> [Aim]:
Swap every "computer-use agent" in the records for "desktop assistant" and reproduce all the lines, leaving everything else unchanged.
--- BEGIN ---
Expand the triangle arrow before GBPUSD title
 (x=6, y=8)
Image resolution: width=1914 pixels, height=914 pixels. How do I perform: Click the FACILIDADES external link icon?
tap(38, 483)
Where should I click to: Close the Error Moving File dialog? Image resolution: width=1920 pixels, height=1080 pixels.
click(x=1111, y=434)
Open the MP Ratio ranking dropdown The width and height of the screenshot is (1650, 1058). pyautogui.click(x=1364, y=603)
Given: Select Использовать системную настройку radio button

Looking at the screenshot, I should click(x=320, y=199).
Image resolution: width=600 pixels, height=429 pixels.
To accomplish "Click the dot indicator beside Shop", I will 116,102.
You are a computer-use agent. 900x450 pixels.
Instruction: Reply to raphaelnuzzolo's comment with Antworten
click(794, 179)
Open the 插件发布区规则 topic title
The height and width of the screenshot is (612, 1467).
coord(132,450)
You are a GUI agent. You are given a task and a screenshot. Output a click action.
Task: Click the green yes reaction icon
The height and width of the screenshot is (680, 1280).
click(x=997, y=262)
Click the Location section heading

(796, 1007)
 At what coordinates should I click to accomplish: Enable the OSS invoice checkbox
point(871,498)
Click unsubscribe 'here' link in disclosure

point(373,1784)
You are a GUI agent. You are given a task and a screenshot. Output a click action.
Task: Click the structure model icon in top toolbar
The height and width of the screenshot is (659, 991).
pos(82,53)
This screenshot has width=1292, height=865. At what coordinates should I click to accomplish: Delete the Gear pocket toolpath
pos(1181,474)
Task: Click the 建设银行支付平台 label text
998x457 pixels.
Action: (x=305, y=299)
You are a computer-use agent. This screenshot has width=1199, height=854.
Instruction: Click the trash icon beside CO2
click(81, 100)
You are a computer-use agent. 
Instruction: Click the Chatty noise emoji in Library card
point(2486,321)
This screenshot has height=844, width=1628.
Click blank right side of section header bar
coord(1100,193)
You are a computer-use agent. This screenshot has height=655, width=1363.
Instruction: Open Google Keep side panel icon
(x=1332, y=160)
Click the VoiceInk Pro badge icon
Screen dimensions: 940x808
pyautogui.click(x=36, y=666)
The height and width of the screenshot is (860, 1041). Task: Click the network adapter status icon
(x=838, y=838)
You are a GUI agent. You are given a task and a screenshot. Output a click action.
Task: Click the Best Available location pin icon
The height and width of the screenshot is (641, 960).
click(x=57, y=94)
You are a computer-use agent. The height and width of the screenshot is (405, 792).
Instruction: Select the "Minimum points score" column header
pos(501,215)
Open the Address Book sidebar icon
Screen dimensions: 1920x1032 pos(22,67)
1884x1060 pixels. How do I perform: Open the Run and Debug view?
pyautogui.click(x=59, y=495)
--- END ---
> [Exercise output]:
Expand the triangle arrow before GBPUSD title
 (x=6, y=8)
Image resolution: width=1914 pixels, height=914 pixels. How do I perform: Click the FACILIDADES external link icon?
tap(38, 483)
Where should I click to: Close the Error Moving File dialog? Image resolution: width=1920 pixels, height=1080 pixels.
click(x=1111, y=434)
Open the MP Ratio ranking dropdown The width and height of the screenshot is (1650, 1058). pyautogui.click(x=1364, y=603)
Given: Select Использовать системную настройку radio button

Looking at the screenshot, I should click(x=320, y=199).
Image resolution: width=600 pixels, height=429 pixels.
To accomplish "Click the dot indicator beside Shop", I will 116,102.
You are a desktop assistant. 900x450 pixels.
Instruction: Reply to raphaelnuzzolo's comment with Antworten
click(794, 179)
Open the 插件发布区规则 topic title
The height and width of the screenshot is (612, 1467).
coord(132,450)
You are a GUI agent. You are given a task and a screenshot. Output a click action.
Task: Click the green yes reaction icon
The height and width of the screenshot is (680, 1280).
click(x=997, y=262)
Click the Location section heading

(796, 1007)
 At what coordinates should I click to accomplish: Enable the OSS invoice checkbox
point(871,498)
Click unsubscribe 'here' link in disclosure

point(373,1784)
You are a GUI agent. You are given a task and a screenshot. Output a click action.
Task: Click the structure model icon in top toolbar
The height and width of the screenshot is (659, 991).
pos(82,53)
This screenshot has width=1292, height=865. At what coordinates should I click to accomplish: Delete the Gear pocket toolpath
pos(1181,474)
Task: Click the 建设银行支付平台 label text
998x457 pixels.
Action: (x=305, y=299)
You are a desktop assistant. This screenshot has width=1199, height=854.
Instruction: Click the trash icon beside CO2
click(81, 100)
You are a desktop assistant. 
Instruction: Click the Chatty noise emoji in Library card
point(2486,321)
This screenshot has height=844, width=1628.
Click blank right side of section header bar
coord(1100,193)
You are a desktop assistant. This screenshot has height=655, width=1363.
Instruction: Open Google Keep side panel icon
(x=1332, y=160)
Click the VoiceInk Pro badge icon
Screen dimensions: 940x808
pyautogui.click(x=36, y=666)
The height and width of the screenshot is (860, 1041). Task: Click the network adapter status icon
(x=838, y=838)
You are a GUI agent. You are given a task and a screenshot. Output a click action.
Task: Click the Best Available location pin icon
The height and width of the screenshot is (641, 960).
click(x=57, y=94)
You are a desktop assistant. The height and width of the screenshot is (405, 792).
Instruction: Select the "Minimum points score" column header
pos(501,215)
Open the Address Book sidebar icon
Screen dimensions: 1920x1032 pos(22,67)
1884x1060 pixels. How do I perform: Open the Run and Debug view?
pyautogui.click(x=59, y=495)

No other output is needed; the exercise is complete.